On phone builds where the WebView console is inconvenient, the adapter also inserts a small status line after the Save or Load button. This status shows the directory and file name on success, or the plugin error on failure.

Browser storage backends

Browser storage is a backend choice, not a reason to keep adding new directive families. Use the explicit action forms *save.file, *load.file, *save.session, *load.session, *save.store, and *load.store, then place custom backends behind an adapter or a small helper when those built-in forms are not enough.

IndexedDB is a good fit for JSON snapshots, metadata, key-value records, and indexes. Sercrod's built-in *save.store and *load.store use IndexedDB for JSON records. OPFS is a better fit for obvious image payloads, suspiciously large Blob/File values, and larger app-local file-like working directories. A practical design is to store large payloads outside host data and keep only keys, backend names, paths, MIME types, sizes, timestamps, and status fields in the host data.

{
  saved: {
    key: "todo-20260518",
    name: "Todo snapshot",
    size: 2048,
    type: "application/json"
  }
}

For *load.file, the file adapter bridge still converges on the same operation: read JSON or source text from the backend, then pass it into Sercrod's load merge path so Sercrod can merge it into _stage or _data, dispatch sercrod-loaded, and update the host. The built-in *load.session and *load.store forms use that same merge behavior after reading from browser storage.

Playwright SSG adapter

The Playwright SSG adapter is split into a browser bridge and a Node driver.
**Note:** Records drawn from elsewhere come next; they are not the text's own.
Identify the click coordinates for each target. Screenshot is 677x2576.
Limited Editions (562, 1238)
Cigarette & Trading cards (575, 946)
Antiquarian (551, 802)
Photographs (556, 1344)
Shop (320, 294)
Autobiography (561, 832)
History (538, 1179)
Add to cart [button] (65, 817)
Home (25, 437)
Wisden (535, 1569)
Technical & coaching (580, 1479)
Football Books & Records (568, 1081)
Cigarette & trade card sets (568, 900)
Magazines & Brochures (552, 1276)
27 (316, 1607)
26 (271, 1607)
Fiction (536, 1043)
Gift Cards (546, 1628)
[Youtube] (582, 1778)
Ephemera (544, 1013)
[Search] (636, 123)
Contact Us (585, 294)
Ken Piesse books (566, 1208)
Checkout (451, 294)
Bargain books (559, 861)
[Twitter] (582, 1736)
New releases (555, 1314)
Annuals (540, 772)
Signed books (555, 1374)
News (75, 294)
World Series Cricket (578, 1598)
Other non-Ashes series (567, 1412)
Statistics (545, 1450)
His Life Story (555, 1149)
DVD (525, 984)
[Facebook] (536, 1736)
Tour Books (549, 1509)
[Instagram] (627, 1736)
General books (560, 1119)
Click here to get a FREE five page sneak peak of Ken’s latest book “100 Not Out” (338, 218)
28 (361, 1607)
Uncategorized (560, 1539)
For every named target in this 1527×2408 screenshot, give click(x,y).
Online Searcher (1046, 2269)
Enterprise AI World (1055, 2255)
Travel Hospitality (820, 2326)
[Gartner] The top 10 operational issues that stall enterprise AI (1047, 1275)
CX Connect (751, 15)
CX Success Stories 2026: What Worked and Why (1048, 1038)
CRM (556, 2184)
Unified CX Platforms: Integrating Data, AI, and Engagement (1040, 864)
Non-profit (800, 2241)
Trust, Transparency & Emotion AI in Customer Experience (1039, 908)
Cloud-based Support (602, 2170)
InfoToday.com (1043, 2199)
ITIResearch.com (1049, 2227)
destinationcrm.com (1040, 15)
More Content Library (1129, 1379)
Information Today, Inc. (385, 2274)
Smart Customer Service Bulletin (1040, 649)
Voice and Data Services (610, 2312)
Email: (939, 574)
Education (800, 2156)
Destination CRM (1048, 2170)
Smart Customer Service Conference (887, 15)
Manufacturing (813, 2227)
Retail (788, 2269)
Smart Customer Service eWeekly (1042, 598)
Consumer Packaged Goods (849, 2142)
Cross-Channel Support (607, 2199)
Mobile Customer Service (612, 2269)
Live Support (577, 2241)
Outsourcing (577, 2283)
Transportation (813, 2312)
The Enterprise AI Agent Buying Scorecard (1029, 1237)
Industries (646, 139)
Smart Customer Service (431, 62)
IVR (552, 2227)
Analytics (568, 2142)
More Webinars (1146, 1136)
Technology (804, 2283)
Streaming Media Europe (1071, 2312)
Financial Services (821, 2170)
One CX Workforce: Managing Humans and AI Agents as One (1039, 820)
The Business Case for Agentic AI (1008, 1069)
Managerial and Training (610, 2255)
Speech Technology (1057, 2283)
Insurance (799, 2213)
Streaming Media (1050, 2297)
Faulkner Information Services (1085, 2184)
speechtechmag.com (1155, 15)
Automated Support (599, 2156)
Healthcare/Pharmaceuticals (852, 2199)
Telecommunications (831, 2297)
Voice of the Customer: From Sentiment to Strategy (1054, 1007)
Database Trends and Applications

dist/adapters/playwright/bridge.js
dist/adapters/playwright/ssg.js

The bridge registers window.__Sercrod.adapters.playwright.ssg and exposes render_document(args). The Node driver handles URL/path mapping, partial loading, Playwright orchestration, HTML beautification, and output file writing.

Fallback rules

Adapters should fail open unless the external environment already handled the action. If an adapter cannot run, return false so Sercrod can continue with the browser fallback.

If an adapter starts handling a request and the external operation fails, report the error through host data or events and return a handled value. In that case, browser fallback should not also run.